BitDepth

Huawei’s plan for smart learning

3 Mins read

BitDepth#996 for July 07

Huawei’s Pedro Gomez Miranda explains his company’s vision for digitally enabled education. Photograph by Mark Lyndersay.

Huawei’s Pedro Gomez Miranda explains his company’s vision for digitally enabled education. Photograph by Mark Lyndersay.

Pedro Gomez Miranda, Huawei’s Enterprise Chief Technology Officer for the Northern Latin American region, had set himself an uphill task.

His mission, on three consecutive days at UWI’s seminar series on Institutionalizing Best Practice in Higher Education, was to explain the high-level thinking behind the Chinese digital infrastructure company’s vision for tertiary education.

He had the right presentation, a densely technical slide deck with the title “Digital campus over IP, Smart Education over Cloud” and it outlines in merciless detail the company’s capabilities as an integrator and general upgrader of university smart initiatives.

Unfortunately his audience, while no doubt clever and inventive educators in their own right, seemed more than a little lost as he explained how the company’s technologies create more interactive versions of the classroom tools that teachers have come to take for granted.

Huawei, which means “the progress of China,” has also come to mean the progress of T&T, at least as far as the infrastructure supporting digital growth goes.

The company has been operating in Trinidad and Tobago almost invisibly for the last ten years and operates globally with 170,000 employees of which 76,000 work in research and development.

Huawei ranks 285 in the Fortune Global 500 and has established 31 joint innovation centers and 16 R&D centres to fuel its explosive growth as a systems upgrader and integrator.

The company declared early at the UWI discussions that “Building a better-connected university is our commitment,”and in the company’s digitally enabled university environment, it envisions smart versions of the classroom, the office, student management, energy management and site security.

In the smart classroom, student presence is not an absolute, aided by tools like mobile connectivity, telepresence, it’s an environment that can be accessed remotely with full interactivity on mobile devices.

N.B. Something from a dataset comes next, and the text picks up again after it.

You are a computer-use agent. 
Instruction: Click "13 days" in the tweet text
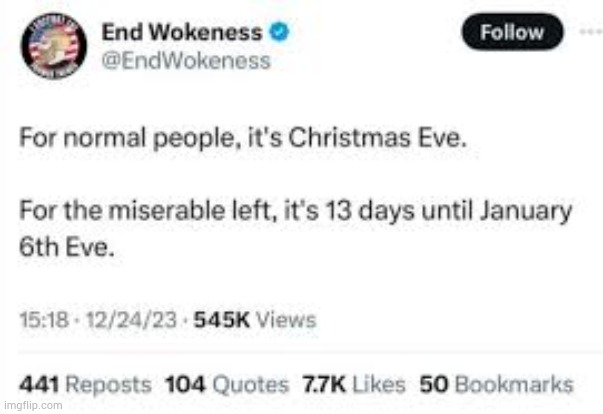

The smart office delivers improved efficiency through telepresence meeting rooms, and client software which drives digital collaboration across clients on multiple platforms.

To manage students, a RFID enabled smart card lubricates on-campus shopping, ID checking, attendance control, parking access, improves self service and adds a layer of access control to the movement of people on the campus.

While it might seem redundant in energy rich T&T, greener buildings are always a good idea and the company’s smart energy systems, control water, power and airconditioning, monitoring the energy consumption in spaces and identify abnormal spikes.

Security is enhanced with high-definition surveillance capable of video analysis, counting and tracking pedestrian traffic, monitoring intrusions, using face detection and recognition and identifying lost or abandoned objects.

The impact of such a technology deployment is likely to bring its own challenges and while Huawei works with local systems integrators to implement its projects, there are social concerns that such sharply intrusive technologies would bring to the campus that the company would be surprised to encounter, one suspects.

The evolution from a traditional university environment, which held true until 1998 to an electronically enabled one for the next six years to the Internet and technology enabled solutions that drove change between 2006 and 2009 are now being migrated, since 2010, to the smart model, which delegates routine tasks more firmly to programming and automation while enabling greater interaction and collaboration among all the participants in the university ecosystem.

That shift, from being merely digital to using software and hardware as active participants in management and education is likely to be the most wrenching and least incremental of all the advancements that have been introduced into today’s school systems.

A university that doesn’t require students to be present for them to participate, which can shut off power and air-conditioning in empty rooms, can authenticate and track students as they traverse the campus might seem a bit Skynet for older minds, but these are systems that Huawei readily references as examples.

Pedro Gomez noted Huawei’s work as a supplier and integrator at the University of the Phillipines and at several universities in China, including Tianjin University City, Fudan University, Beijing Normal University and Shangai Jiao Tong University. Read more about Huawei’s ICT strategy here.

Huawei did not acknowledge any specific plans for partnering with UWI, UTT or any other tertiary institution, but T&T General Manager Jason Deng, said, “Huawei has been a global ICT partner of the education industry for many years, working to improve education quality and efficiency, achieve information-based education and bridge the digital divide in education, through our array of efficient, flexible and secure solutions.”